◆ Item-finding records ◆
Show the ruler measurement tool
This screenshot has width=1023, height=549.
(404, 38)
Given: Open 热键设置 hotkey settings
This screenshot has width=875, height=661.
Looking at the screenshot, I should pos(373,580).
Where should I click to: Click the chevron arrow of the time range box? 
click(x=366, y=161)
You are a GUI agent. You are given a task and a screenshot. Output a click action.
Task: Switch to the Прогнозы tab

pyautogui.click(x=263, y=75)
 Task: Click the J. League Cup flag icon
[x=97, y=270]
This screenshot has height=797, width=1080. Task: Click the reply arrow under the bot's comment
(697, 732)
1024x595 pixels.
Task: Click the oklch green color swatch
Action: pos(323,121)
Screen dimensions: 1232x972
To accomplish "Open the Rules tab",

◆ What is expected ◆
Render every line of the data above as a JSON list of strings, one string per line, with blank lines omitted.

◆ Exercise answer ◆
[
  "Show the ruler measurement tool",
  "This screenshot has width=1023, height=549.",
  "(404, 38)",
  "Given: Open 热键设置 hotkey settings",
  "This screenshot has width=875, height=661.",
  "Looking at the screenshot, I should pos(373,580).",
  "Where should I click to: Click the chevron arrow of the time range box? ",
  "click(x=366, y=161)",
  "You are a GUI agent. You are given a task and a screenshot. Output a click action.",
  "Task: Switch to the Прогнозы tab",
  "pyautogui.click(x=263, y=75)",
  " Task: Click the J. League Cup flag icon",
  "[x=97, y=270]",
  "This screenshot has height=797, width=1080. Task: Click the reply arrow under the bot's comment",
  "(697, 732)",
  "1024x595 pixels.",
  "Task: Click the oklch green color swatch",
  "Action: pos(323,121)",
  "Screen dimensions: 1232x972",
  "To accomplish \"Open the Rules tab\","
]